Nationwide, “stop the bleed” techniques have garnered media attention recently for their use to prep students for a school shooting. But the vast majority of shootings that injure or kill teenagers and kids don’t take place on campus — and few trainings reach communities with elevated levels of violence. That’s particularly relevant in neighborhoods like Brownsville, where shootings are still too frequent for comfort and emergency response times have gotten slower since COVID.

“Have you ever been in a situation where you called an ambulance and it seemed like they were taking too long?” anti-violence organizer Dana Rachlin, executive director of We Build the Block and the architect of this training, asked the guys. Some had.

Later, as they took turns practicing CPR chest compressions, some of them playfully feigned distress when their legless blue manikins didn’t wake up. “You guys did better at the bleed training than the CPR, but baby steps, right,” Nelson told them with a tinge of sarcasm. It was a light moment in a heavy workshop — and quickly followed by a reminder of why they were there. “In a real-life situation,” Nelson continued, “if that really is your best friend or that really is your family member, you’re gonna want to help them as much as you can.” 
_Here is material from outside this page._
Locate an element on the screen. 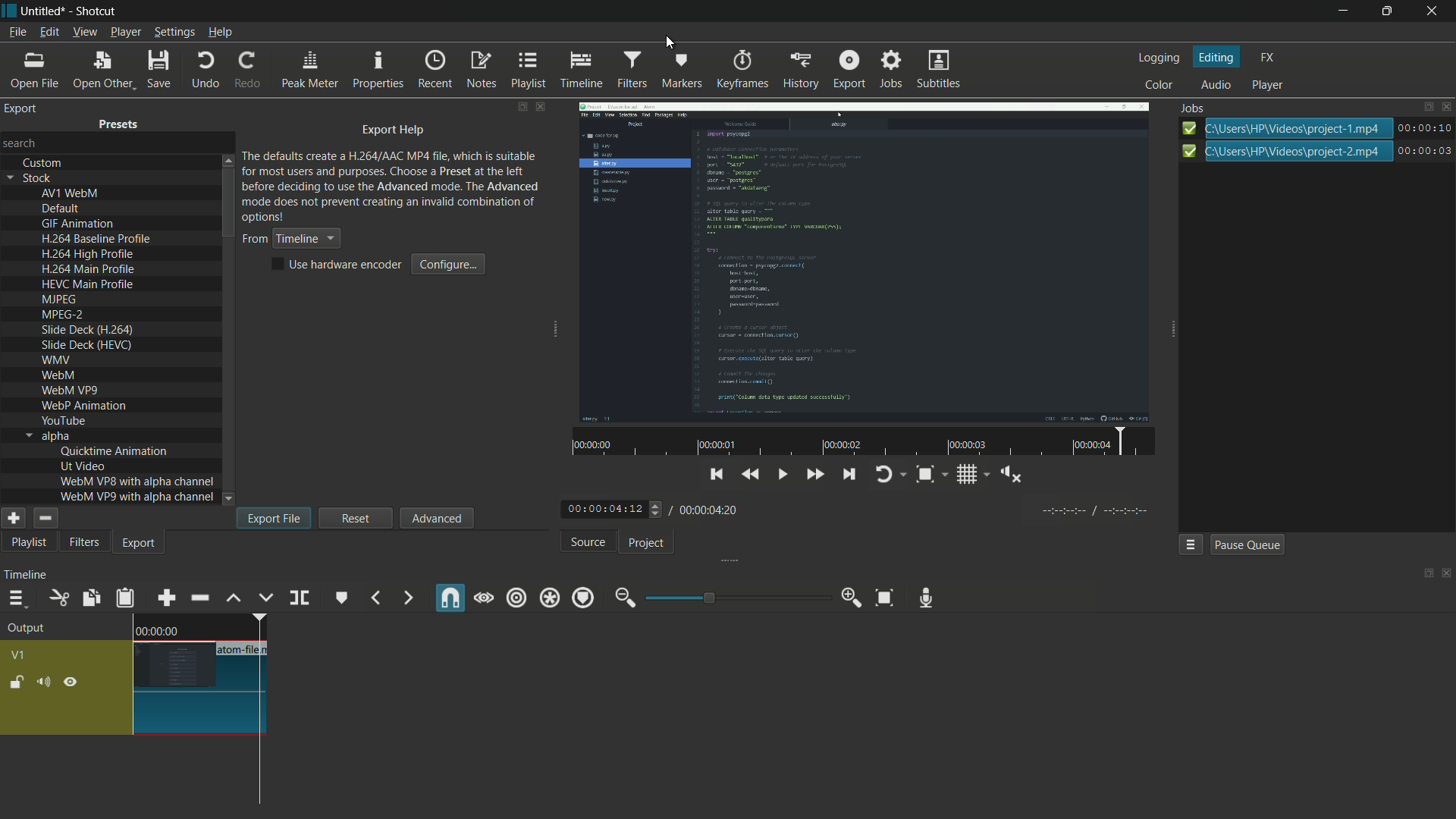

Unlike CPR, which doesn’t require any equipment or materials, bleeding is easier to control with first-aid supplies like gauze. But kits that include the hemostatic gauze pads and rolls like those the guys practiced with aren’t as readily available in the neighborhood as they are in schools, sports arenas, and other venues. Rachlin wants to change that: This month, she and the training participants from We Build The Block and Brownsville In Violence Out plan to hand out “stop the bleed” kits, place other kits in public locations in case they’re needed, and host a trauma first-aid training at an upcoming community fair.

“Knowing how to pack a wound, knowing how to apply pressure — those basic things — until EMTs or paramedics can arrive on scene radically increases your likelihood that you will survive,” NYCEM Commissioner Zach Iscol, a veteran who learned similar skills in the Marines, told me. “The more of this that we can provide to young people, the better.”

The benefits of the training go beyond gun violence, Iscol said. It can be used for falls, kitchen wounds, heart attacks, and the list goes on. It may also be a first introduction to the medical field or emergency services. “Some of them might be taken by the medical field. Some of them might go on to try and become EMTs or paramedics or firefighters,” he said. In fact, a few of the guys asked about just that during the training.

In a better world, such preparation wouldn’t be necessary — at least not with gunshot wounds in mind. But the reality is that gun violence persists, and while “stop the bleed” isn’t a solution that directly addresses the epidemic’s root causes, it’s one way to mitigate the damage. It’s a form of harm reduction, like Narcan training to prevent opioid deaths. It won’t end the crisis, but it may save lives.